[Collected data entries]
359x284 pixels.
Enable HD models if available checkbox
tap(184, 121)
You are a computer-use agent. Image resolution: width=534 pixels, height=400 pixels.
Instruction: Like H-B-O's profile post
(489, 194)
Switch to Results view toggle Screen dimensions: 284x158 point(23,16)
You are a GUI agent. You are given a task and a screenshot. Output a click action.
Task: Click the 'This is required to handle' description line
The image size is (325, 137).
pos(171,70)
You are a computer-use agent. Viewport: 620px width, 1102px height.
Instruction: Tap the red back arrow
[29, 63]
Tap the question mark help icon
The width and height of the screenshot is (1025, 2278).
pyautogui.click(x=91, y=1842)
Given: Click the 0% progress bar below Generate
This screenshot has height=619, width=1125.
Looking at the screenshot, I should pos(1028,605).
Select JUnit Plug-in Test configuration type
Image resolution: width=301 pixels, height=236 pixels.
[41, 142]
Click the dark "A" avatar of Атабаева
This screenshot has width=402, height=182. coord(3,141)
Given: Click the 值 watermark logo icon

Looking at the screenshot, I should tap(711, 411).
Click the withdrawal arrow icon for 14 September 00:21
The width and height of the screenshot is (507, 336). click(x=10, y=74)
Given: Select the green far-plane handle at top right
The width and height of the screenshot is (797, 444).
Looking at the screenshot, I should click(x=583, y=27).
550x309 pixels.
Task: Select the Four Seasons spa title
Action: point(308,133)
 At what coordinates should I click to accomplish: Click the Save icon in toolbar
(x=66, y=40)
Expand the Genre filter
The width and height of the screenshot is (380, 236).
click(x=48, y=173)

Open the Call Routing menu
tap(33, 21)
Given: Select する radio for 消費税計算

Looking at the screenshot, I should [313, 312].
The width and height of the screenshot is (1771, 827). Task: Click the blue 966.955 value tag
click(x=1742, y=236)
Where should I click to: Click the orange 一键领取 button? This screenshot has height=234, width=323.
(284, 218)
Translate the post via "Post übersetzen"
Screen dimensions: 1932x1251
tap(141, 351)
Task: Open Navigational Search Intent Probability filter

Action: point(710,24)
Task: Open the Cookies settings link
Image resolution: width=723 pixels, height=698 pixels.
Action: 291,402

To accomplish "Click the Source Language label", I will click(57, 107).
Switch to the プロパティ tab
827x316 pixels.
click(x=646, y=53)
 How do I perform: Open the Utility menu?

## Work to complete
Wherever "computer" occurs in the entries above, copy the line it sits on.

## Exercise response
You are a computer-use agent. Image resolution: width=534 pixels, height=400 pixels.
You are a computer-use agent. Viewport: 620px width, 1102px height.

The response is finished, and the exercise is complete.